Enfin, ce fut la fillette qui me sauva ; ce fut elle qui m’empêcha d’appuyer sur la gâchette du revolver.

… Pendant que je m’apaisais, le vacarme se calmait chez le capitaine. Les invectives grossières ne furent bientôt plus qu’un murmure. Les adversaires durent se coucher, s’assoupir…

C’est alors que je m’endormis dans mon fauteuil, ce qui ne m’arrivait jamais. Je dormis et je rêvai. Drôle de monde, n’est-ce pas, que celui des songes ? Quelquefois des tableaux se présentent à vous avec une minutie de détails incroyable… Il arrive au cours des rêves des choses mystérieusement incompréhensibles…

Mon frère est mort depuis cinq ans, et bien des fois, pendant mon sommeil, tout en me rappelant parfaitement qu’il est mort, je ne m’étonne pas du tout de le voir auprès de moi, de l’entendre parler de ce qui m’intéresse, d’être on ne peut plus certain de sa présence, sans oublier une minute qu’il est sous terre. Comment mon esprit s’accommode-t-il de ces deux notions contradictoires ?
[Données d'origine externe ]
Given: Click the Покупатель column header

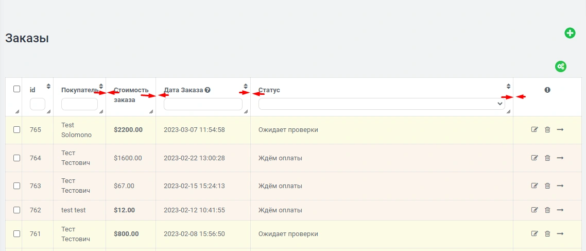Looking at the screenshot, I should pos(79,90).
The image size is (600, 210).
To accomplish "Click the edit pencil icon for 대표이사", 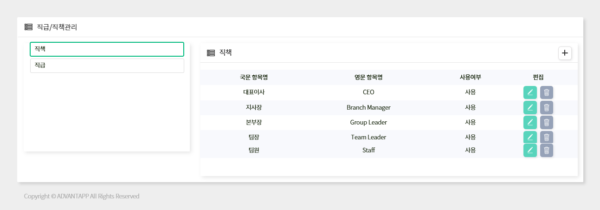I will coord(530,92).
Mais laissons cela. Je reviens à mon rêve de cette nuit-là. Je suis fâché que ce n’ait été qu’un rêve. En tout cas c’est un rêve qui m’a fait connaître la Vérité. Quand on a vu une fois la Vérité, on sait que c’est la Vérité ! Il n’y en a pas deux et elle ne change pas selon que vous veillez ou dormez. Je voulais quitter la vie par le suicide ? Eh bien mon rêve m’a prédit, m’a montré une nouvelle vie, belle et puissante, une vie de régénéré. Écoutez plutôt.


III


Je vous ai dit que je m’étais endormi à force de raisonnements sur ce qui me préoccupait.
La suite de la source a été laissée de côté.